Records of locating words and elements
- - - - -

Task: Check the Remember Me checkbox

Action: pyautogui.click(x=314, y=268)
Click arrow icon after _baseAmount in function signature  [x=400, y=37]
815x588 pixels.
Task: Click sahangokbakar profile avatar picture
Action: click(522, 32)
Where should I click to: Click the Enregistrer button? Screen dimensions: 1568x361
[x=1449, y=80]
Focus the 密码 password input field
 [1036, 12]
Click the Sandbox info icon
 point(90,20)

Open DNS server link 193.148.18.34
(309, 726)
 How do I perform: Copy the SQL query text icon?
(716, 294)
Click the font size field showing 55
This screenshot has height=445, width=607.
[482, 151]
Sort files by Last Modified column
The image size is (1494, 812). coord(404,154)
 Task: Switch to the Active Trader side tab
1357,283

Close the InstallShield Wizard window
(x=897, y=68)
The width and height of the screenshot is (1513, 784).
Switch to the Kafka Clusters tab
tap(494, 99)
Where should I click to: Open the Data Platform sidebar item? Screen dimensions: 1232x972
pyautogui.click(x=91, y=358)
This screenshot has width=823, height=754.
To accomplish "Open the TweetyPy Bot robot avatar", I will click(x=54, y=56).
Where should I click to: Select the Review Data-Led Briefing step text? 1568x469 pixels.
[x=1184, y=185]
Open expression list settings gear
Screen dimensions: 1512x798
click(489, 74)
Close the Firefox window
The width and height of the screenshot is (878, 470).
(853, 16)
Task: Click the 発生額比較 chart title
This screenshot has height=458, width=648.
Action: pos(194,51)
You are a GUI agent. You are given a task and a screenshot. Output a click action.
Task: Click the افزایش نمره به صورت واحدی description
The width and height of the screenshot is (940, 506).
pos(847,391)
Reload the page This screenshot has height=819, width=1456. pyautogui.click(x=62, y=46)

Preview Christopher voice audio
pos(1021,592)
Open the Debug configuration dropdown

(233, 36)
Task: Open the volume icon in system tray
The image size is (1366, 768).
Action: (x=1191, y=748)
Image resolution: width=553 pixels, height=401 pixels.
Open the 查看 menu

- - - - -

▶ _Short exercise_
Scale the records starting with the line containing "Task: Switch to the Active Trader side tab" and going on through the line containing "pos(847,391)", giving those lines again with the requests included. Multiply only the click coordinates in the answers by 0.25, and round each result to a whole number with halves rounded up.

▶ _Finished task_
 Task: Switch to the Active Trader side tab
339,71

Close the InstallShield Wizard window
(x=224, y=17)
The width and height of the screenshot is (1513, 784).
Switch to the Kafka Clusters tab
tap(124, 25)
Where should I click to: Open the Data Platform sidebar item? Screen dimensions: 1232x972
pyautogui.click(x=23, y=90)
This screenshot has width=823, height=754.
To accomplish "Open the TweetyPy Bot robot avatar", I will click(x=14, y=14).
Where should I click to: Select the Review Data-Led Briefing step text? 1568x469 pixels.
[x=296, y=46]
Open expression list settings gear
Screen dimensions: 1512x798
click(122, 19)
Close the Firefox window
The width and height of the screenshot is (878, 470).
(213, 4)
Task: Click the 発生額比較 chart title
This screenshot has height=458, width=648.
Action: pos(49,13)
You are a GUI agent. You are given a task and a screenshot. Output a click action.
Task: Click the افزایش نمره به صورت واحدی description
The width and height of the screenshot is (940, 506).
pos(212,98)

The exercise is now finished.